— START OF Stored data —

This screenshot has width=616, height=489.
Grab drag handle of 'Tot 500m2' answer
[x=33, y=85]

— END OF Stored data —
— START OF Stored data —

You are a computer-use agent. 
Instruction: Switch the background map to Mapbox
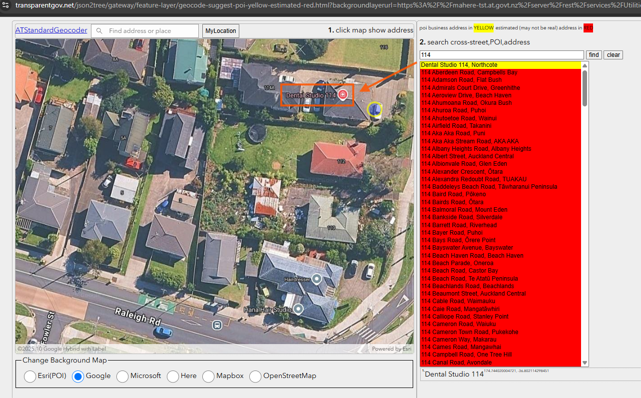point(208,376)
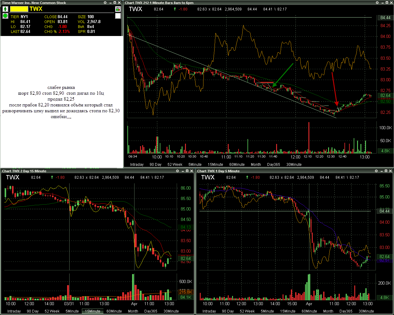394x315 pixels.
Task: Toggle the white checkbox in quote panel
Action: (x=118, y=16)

— END OF Stored data —
— START OF Stored data —

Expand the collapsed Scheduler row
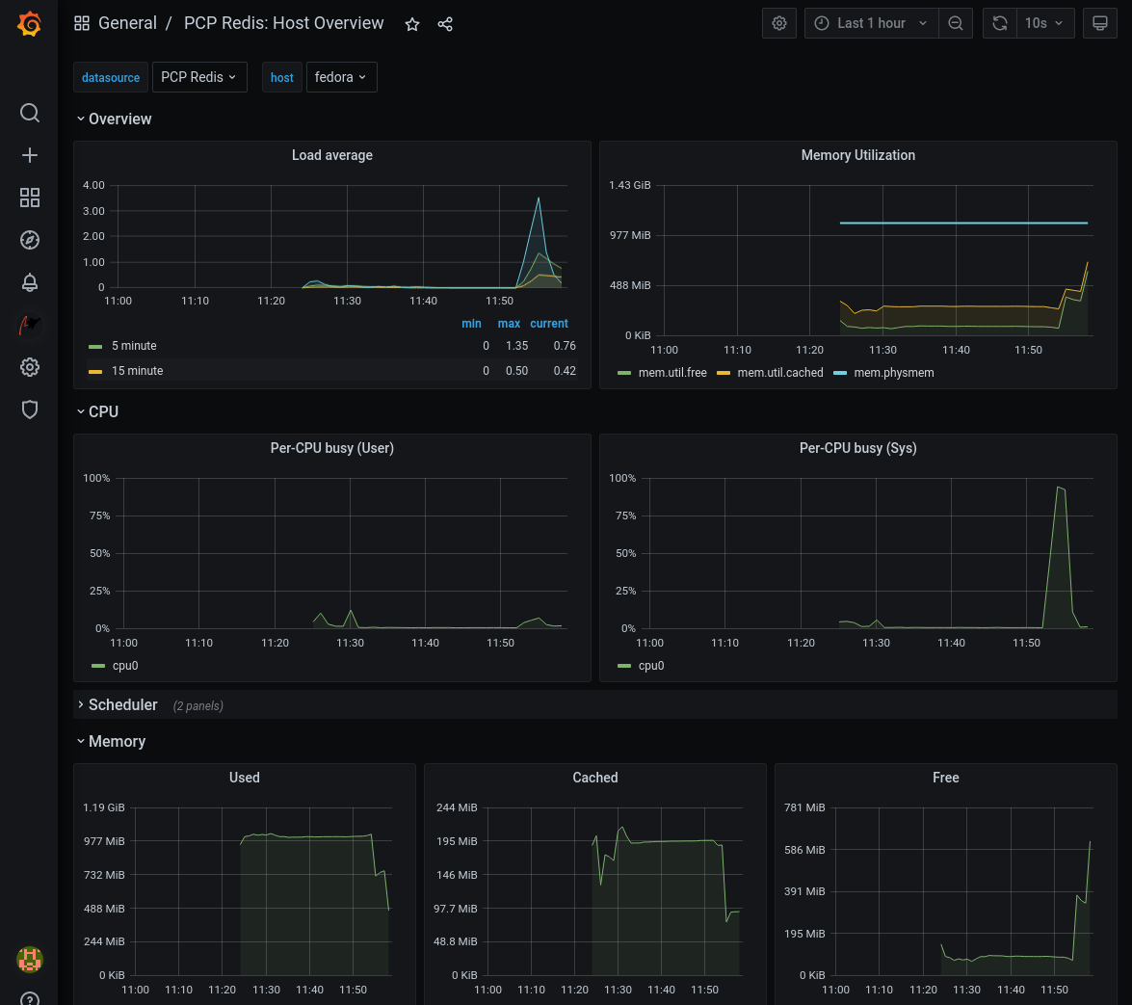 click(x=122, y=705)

— END OF Stored data —

### Task
Set out the lines of the records, from the one containing "You are a computer-use agent." through the one containing "Action: (x=118, y=16)", as a numbered list. Skip any blank lines and leave the pictures out.

### Task response
1. You are a computer-use agent. 
2. Instruction: Switch the background map to Mapbox
3. point(208,376)
4. 394x315 pixels.
5. Task: Toggle the white checkbox in quote panel
6. Action: (x=118, y=16)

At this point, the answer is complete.